Axolotl: An Amphibian With Two Forms


Axolotl

The name axolotl was first given to a dark, yellow-spotted, gilled salamander found in some lakes around Mexico City.

At the time it was named, it was thought that the creature spent all its life in the water and it was considered to be a normal species of salamander until around 1865. About this time, several specimens were received in a zoological garden in Paris.

Shortly after their arrival, an interesting series of events occurred.

The axolotls mated; laid eggs which duly hatched into small gilled salamanders-thus far all normal enough. Then a peculiar thing happened. Some of the Young axolotls lost their gills, underwent a few other changes and came out on land.

Study revealed that these transformed axolotls were simply tiger salamanders, identical with or similar to a species common in many parts of the United States. But the disappointment the zoo director and his staff may have experienced in seeing a valuable exhibit transform into a very common species was more than compensated for by the intensely interesting discovery that the axolotl was actually the larval form of a well-known salamander.
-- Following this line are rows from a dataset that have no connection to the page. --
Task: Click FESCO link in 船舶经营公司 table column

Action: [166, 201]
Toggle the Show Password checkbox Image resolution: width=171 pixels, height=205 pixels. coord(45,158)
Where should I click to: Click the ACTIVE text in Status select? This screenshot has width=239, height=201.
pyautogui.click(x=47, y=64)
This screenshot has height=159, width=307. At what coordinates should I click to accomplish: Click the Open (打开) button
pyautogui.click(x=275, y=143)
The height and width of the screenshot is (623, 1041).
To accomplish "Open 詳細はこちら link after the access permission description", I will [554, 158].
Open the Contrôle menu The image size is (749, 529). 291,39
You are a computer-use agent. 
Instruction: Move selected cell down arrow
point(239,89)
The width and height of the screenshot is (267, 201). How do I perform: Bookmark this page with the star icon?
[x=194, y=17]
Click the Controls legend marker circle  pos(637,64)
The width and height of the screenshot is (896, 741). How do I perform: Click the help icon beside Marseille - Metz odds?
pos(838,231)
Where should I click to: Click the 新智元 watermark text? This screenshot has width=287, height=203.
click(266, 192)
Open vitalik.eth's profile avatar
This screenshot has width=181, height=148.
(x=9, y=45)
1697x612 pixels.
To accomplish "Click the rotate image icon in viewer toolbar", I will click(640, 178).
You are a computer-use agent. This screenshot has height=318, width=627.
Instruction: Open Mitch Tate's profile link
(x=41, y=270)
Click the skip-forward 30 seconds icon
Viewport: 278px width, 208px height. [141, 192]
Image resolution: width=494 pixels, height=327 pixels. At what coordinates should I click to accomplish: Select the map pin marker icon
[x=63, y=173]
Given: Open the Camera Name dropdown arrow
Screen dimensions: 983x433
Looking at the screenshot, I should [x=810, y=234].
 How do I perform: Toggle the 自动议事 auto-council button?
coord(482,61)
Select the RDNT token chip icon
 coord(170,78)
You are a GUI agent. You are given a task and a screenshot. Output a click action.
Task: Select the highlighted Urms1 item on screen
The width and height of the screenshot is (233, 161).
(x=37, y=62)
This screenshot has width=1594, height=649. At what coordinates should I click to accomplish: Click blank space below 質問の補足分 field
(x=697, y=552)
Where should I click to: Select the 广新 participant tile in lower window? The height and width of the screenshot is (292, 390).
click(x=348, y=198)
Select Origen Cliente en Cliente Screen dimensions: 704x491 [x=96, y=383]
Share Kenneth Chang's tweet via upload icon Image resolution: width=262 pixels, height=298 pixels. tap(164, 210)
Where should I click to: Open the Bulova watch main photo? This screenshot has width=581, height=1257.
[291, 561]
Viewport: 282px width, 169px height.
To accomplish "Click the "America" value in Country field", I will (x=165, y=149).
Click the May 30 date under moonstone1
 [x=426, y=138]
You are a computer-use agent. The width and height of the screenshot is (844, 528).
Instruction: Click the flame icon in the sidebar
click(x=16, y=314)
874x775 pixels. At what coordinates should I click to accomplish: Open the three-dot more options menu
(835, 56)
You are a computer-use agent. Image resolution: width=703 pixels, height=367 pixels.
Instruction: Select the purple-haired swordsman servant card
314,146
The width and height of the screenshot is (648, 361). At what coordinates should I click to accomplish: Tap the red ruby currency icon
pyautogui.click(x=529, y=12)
The most amazing part of the whole discovery, of course, was the fact that under other environmental conditions these immature forms actually reproduced. In some regions, that is, the sexual organs of the axolotl become mature and capable of reproduction, though it retains all the other features of the larval forms. In other regions and this is what happened in the Paris Zoo-the larvae develop into tiger salamanders and come out on land before they reproduce. The process of reproduction in the larval form is so seldom encountered that it makes the axolotl one of the most amazing vertebrates in the whole animal kingdom.